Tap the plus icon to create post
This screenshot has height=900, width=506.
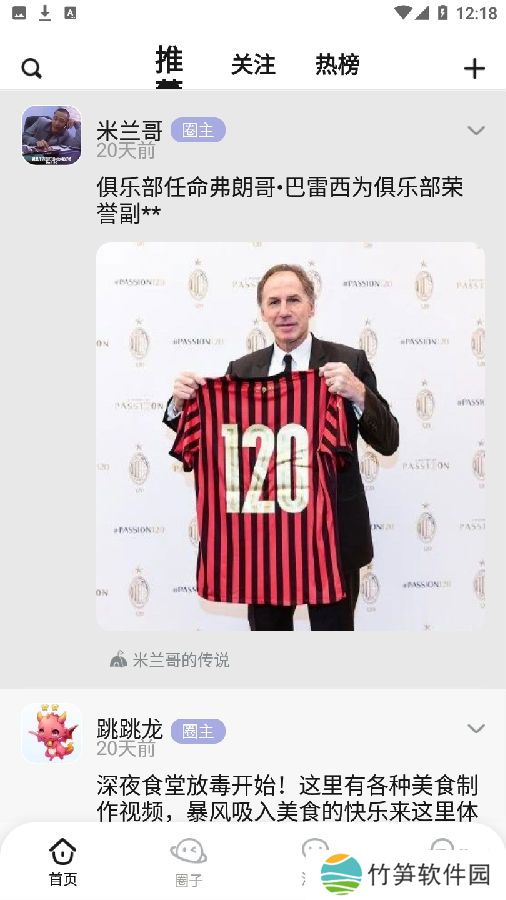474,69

^^^^

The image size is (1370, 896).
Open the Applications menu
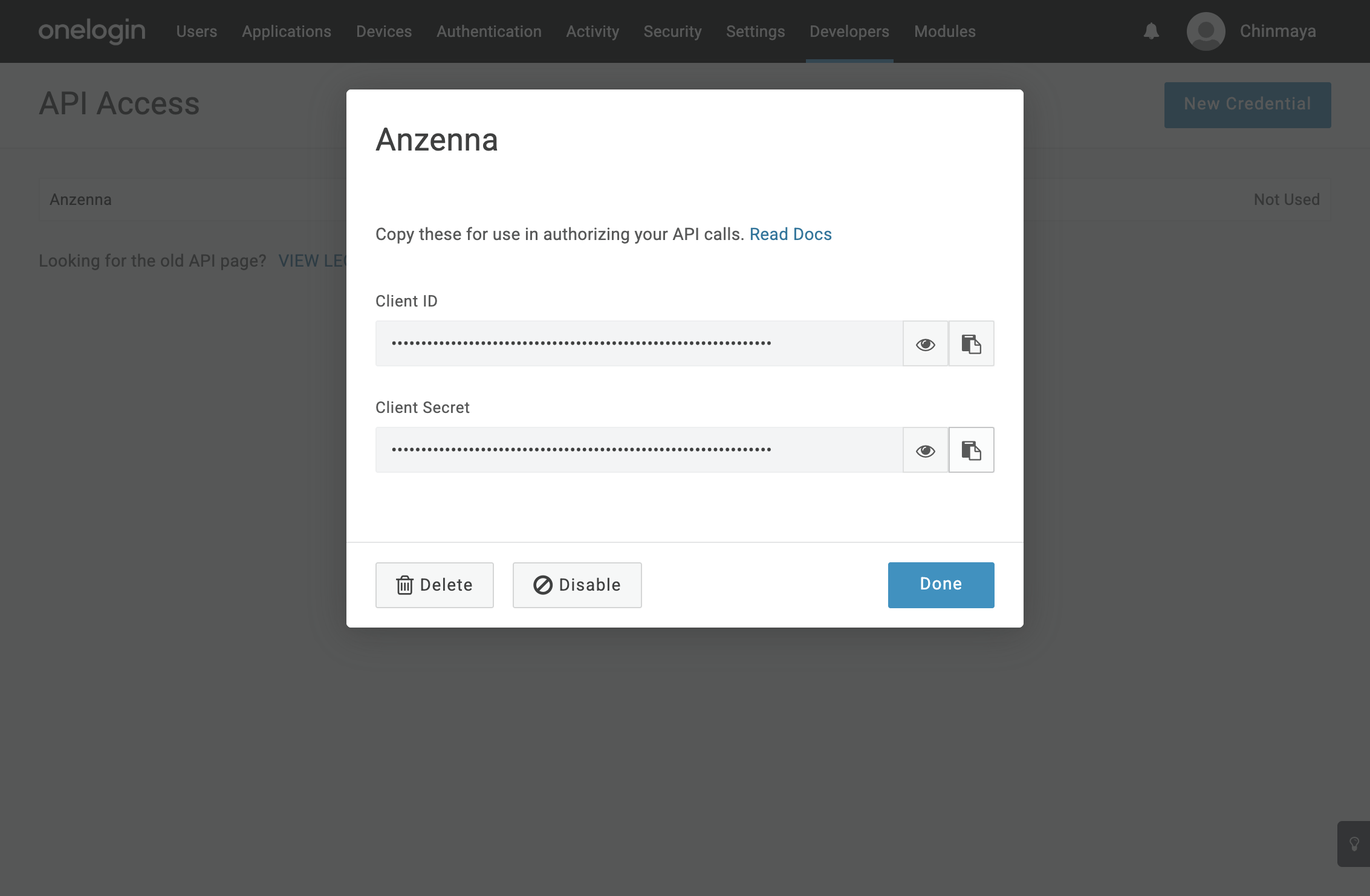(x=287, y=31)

^^^^

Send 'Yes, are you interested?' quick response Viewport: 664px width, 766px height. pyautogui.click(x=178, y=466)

^^^^

Directions. Update the lines starting at the one that contains "The image size is (1370, 896)." and ending at the one that contains "(x=287, y=31)" by replacing "Applications" with "System" and keeping everything else the same. Leave the pictures out of your answer.

Expected output.
The image size is (1370, 896).
Open the System menu
(x=287, y=31)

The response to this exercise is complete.